For the history of the Antinomian controversy which broke out about this time and convulsed the whole of New England, see the examination of Mrs. Hutchinson in Hutchinson’s Massachusetts Bay, ii. 482; Welde’s Short Story, etc., London, 1644; Chandler’s Criminal Trials, Boston, 1841, vol. i.[582]
A small quarto volume published in London in 1641, entitled An Abstract of the Lawes of New England as they are now Established, was one of the results of an attempt to form a body of standing laws for the colony. I may premise, that, at the first meeting of the Court of Assistants at Charlestown, certain rules of proceeding in civil actions were established, and powers for punishing offenders instituted. In the former case equity according to circumstances was the rule; and in punishing offences they professed to be governed by the judicial laws of Moses where such laws were of a moral nature.[583] But such proceedings were arbitrary and uncertain, and the body of the people were clamorous for a code of standing laws. John Cotton had been requested to assist in framing such a code, and in October, 1636, he handed in to the General Court a copy of a body of laws that he had compiled “in an exact method,” called “Moses his Judicials,” which the Court took into consideration till the next meeting. The subject occupied attention from year to year, till in December, 1641, the General Court established a body of one hundred laws, called the Body of Liberties, which had been composed by the Rev. Nathaniel Ward,[584] of Ipswich. No copy of these laws was known to have been preserved on the records of the colony; and of the earliest printed digest of the laws, in 1648, which no doubt substantially conformed to the Body of Liberties, no copy is extant.

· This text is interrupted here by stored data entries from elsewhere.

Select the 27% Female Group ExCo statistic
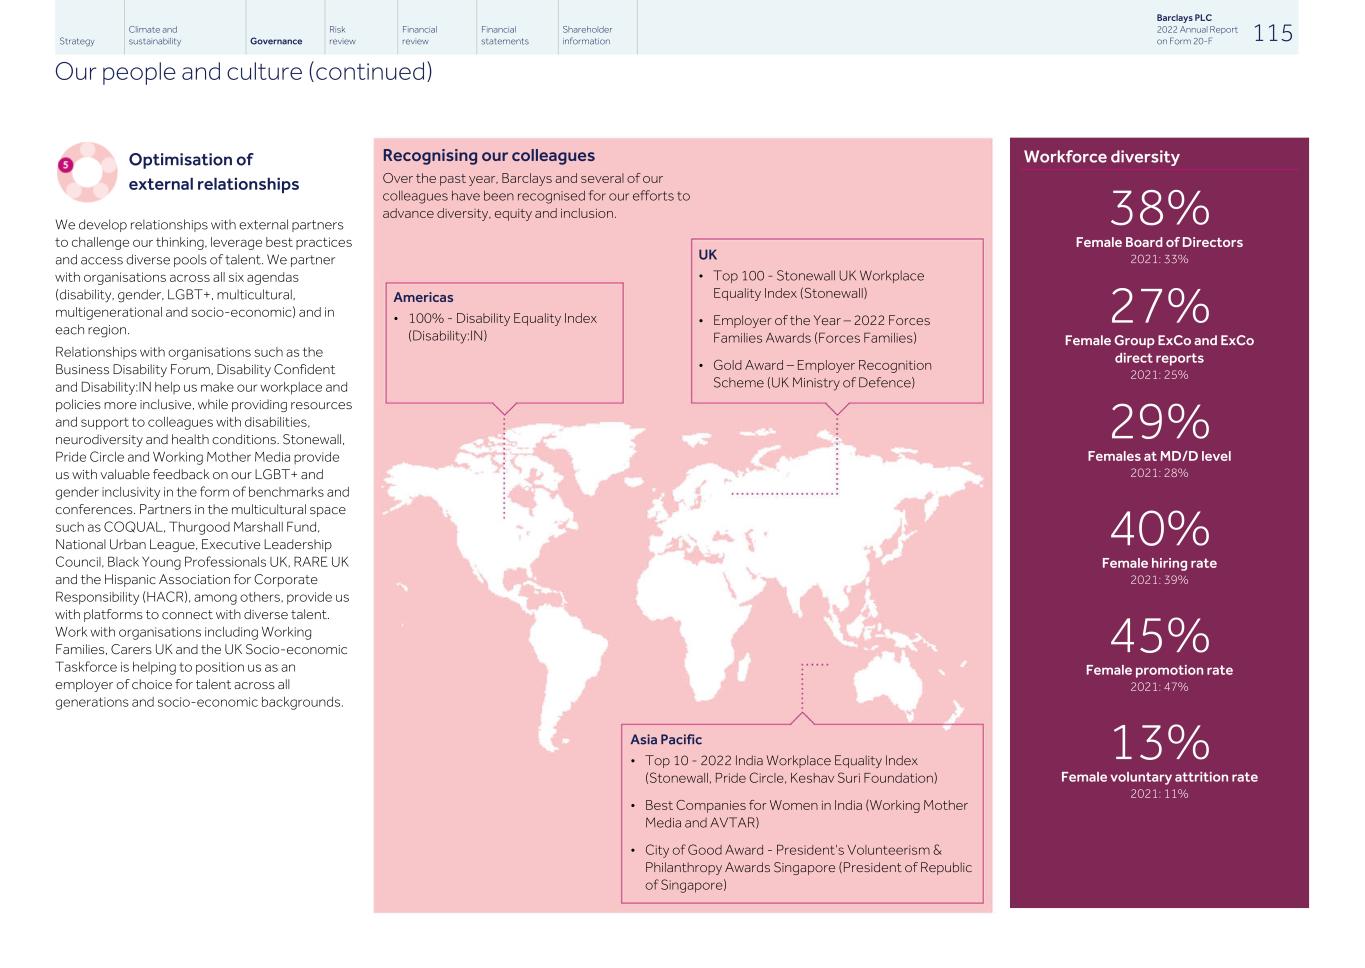1365x968 pixels. pos(1159,308)
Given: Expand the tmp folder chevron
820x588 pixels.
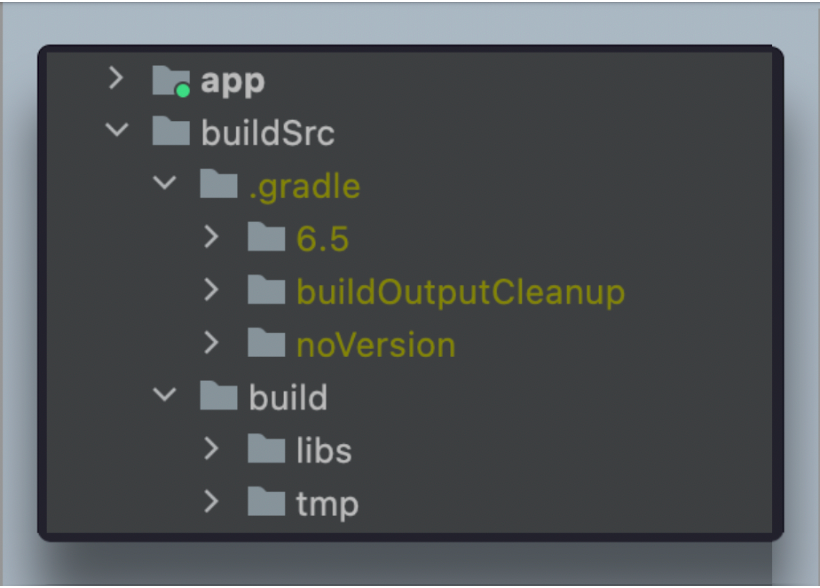Looking at the screenshot, I should pyautogui.click(x=211, y=502).
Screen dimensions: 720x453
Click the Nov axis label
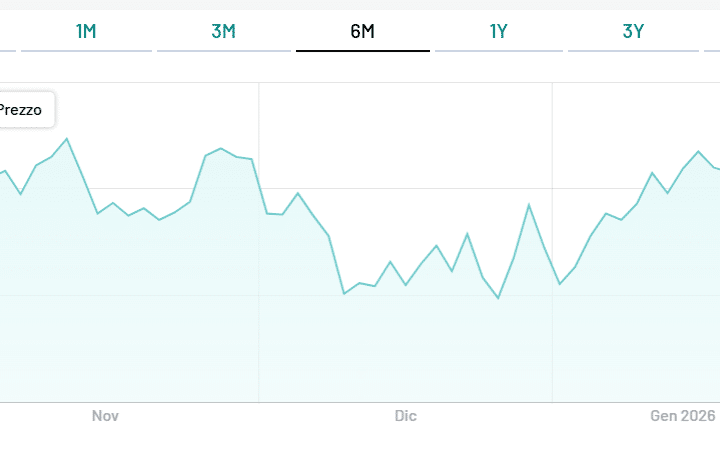point(105,415)
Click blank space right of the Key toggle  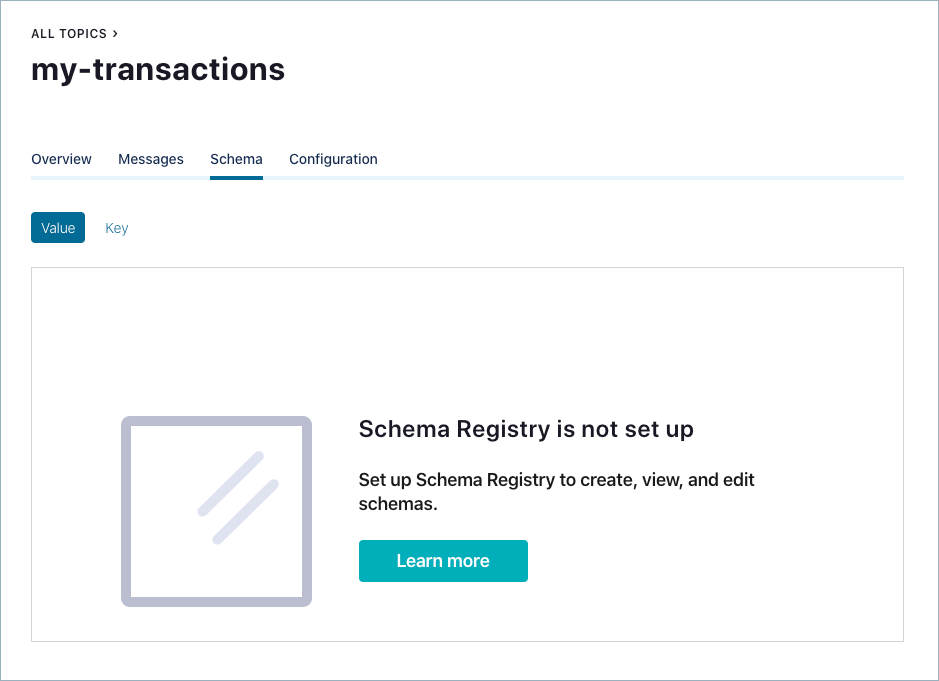500,228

The Abstract above recited, published in 1641, was therefore for many years regarded as the Body of Liberties, or an abstract of them, passed in that year. About forty years ago Francis C. Gray, Esq., noticed in the library of the Boston Athenæum a manuscript code of laws entitled “A Copy of the Liberties of the Massachusetts Colonie in New England,” which he caused to be printed in 3 Mass. Hist. Coll., viii. 216-237, with a learned introduction, in which he showed conclusively that this body of laws was the code of 1641, and that the Abstract printed that year in London was John Cotton’s code, Moses his Judicials, which the General Court never adopted. A copy having found its way to England, it was sent to the press under a misapprehension, and an erroneous titlepage prefixed to it. Indeed, that John Cotton was the author of the code published in London in 1641 had been evident from an early period, by means of a second and enlarged edition published in London by William Aspinwall in 1655, from a manuscript copy left by the author. Aspinwall, then in England, in a long address to the reader, says that Cotton collected out of the Scriptures, and digested this Abstract, and commended it to the Court of Massachusetts, “which had they then had the heart to have received, it might have been better both with them there and us here than now it is.” The Abstract of 1641, with Aspinwall’s preface to the edition of 1655, was reprinted in 1 Mass. Hist. Coll., v. 173-192. Hutchinson, Papers, 1769, pp. 161-179, had already printed the former.[585]
The religious character of the colony was exemplified by the publication, in 1640, of the first book issued from the Cambridge press, set up by Stephen Daye the year before; namely, The Whole Booke of Psalmes Faithfully Translated into English Metre, by Richard Mather, Thomas Welde, and John Eliot. Prince, in the preface to his revised edition of this book, 1758, says that it “had the honor of being the First Book printed in North America, and, as far as I can find, in this whole New World.” Prince was not aware that a printing press had existed in the City of Mexico one hundred years before.[586] He was right, however, in the first part of his sentence. Eight copies of the book are known to be extant, of which two are in Cambridge, where it was printed. Within a year or two a copy has been sold for fifteen hundred dollars.[587] The first thing printed by Daye was the freeman’s oath, the next was an almanac made for New England by Mr. William Peirce, mariner,—so says Winthrop. What enterprising explorer of garrets and cellars will add copies of these to our collections of Americana? Probably one of the last books printed by Daye was the first digest of the laws of the colony, which was passing through the press in 1648. Johnson says it was printed that year. Probably 1649 was the date on the titlepage. Not a single copy is known to be in existence. Daye was succeeded in 1649 by Samuel Green, who issued books from the Cambridge press for nearly fifty years.[588]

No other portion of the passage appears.